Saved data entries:

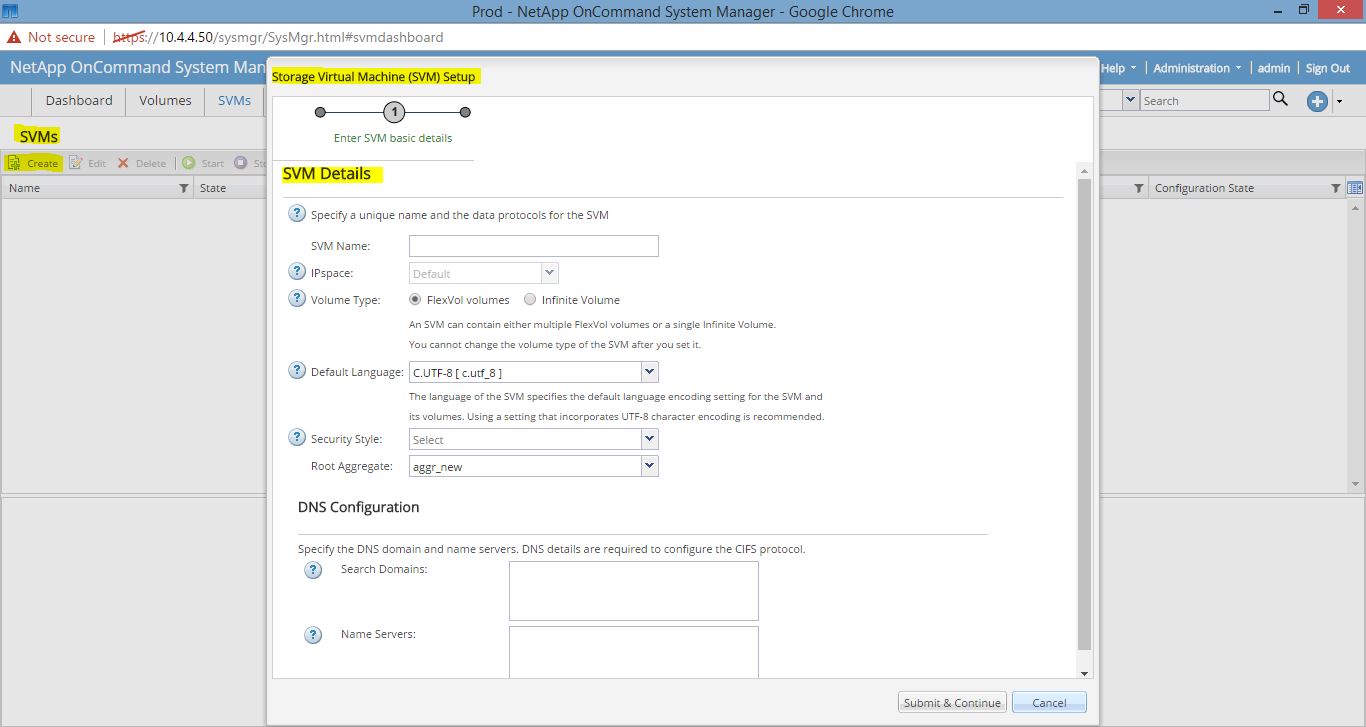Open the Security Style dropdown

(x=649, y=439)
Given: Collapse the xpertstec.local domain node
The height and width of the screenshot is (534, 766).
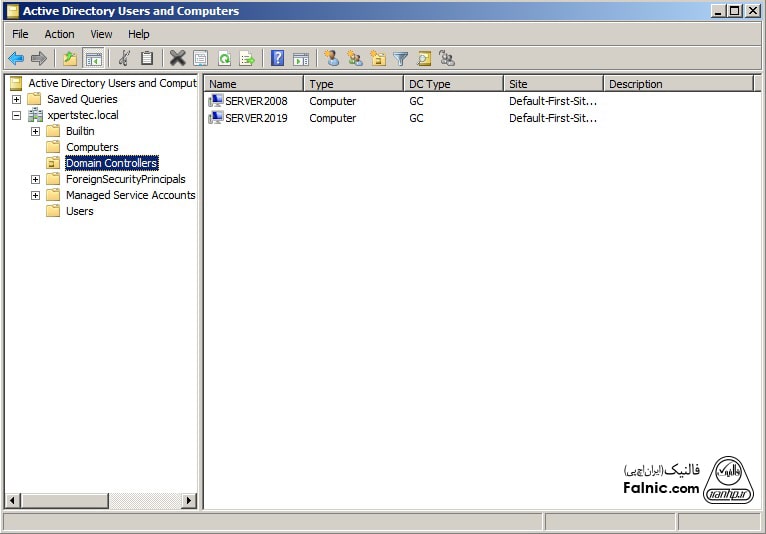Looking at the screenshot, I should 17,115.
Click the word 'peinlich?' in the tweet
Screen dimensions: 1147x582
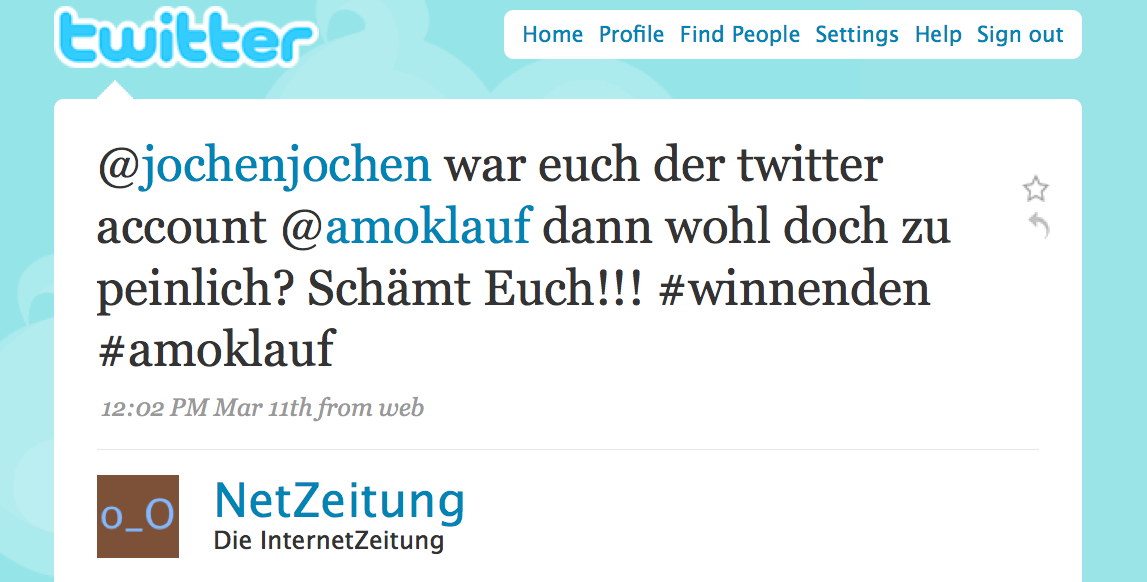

**WHAT IS NEEDED**
Reproduce each line of the data above word for word, leaving out the pictures.

**SOLUTION TO THIS EXERCISE**
Open the Security Style dropdown

(x=649, y=439)
Given: Collapse the xpertstec.local domain node
The height and width of the screenshot is (534, 766).
Looking at the screenshot, I should 17,115.
Click the word 'peinlich?' in the tweet
Screen dimensions: 1147x582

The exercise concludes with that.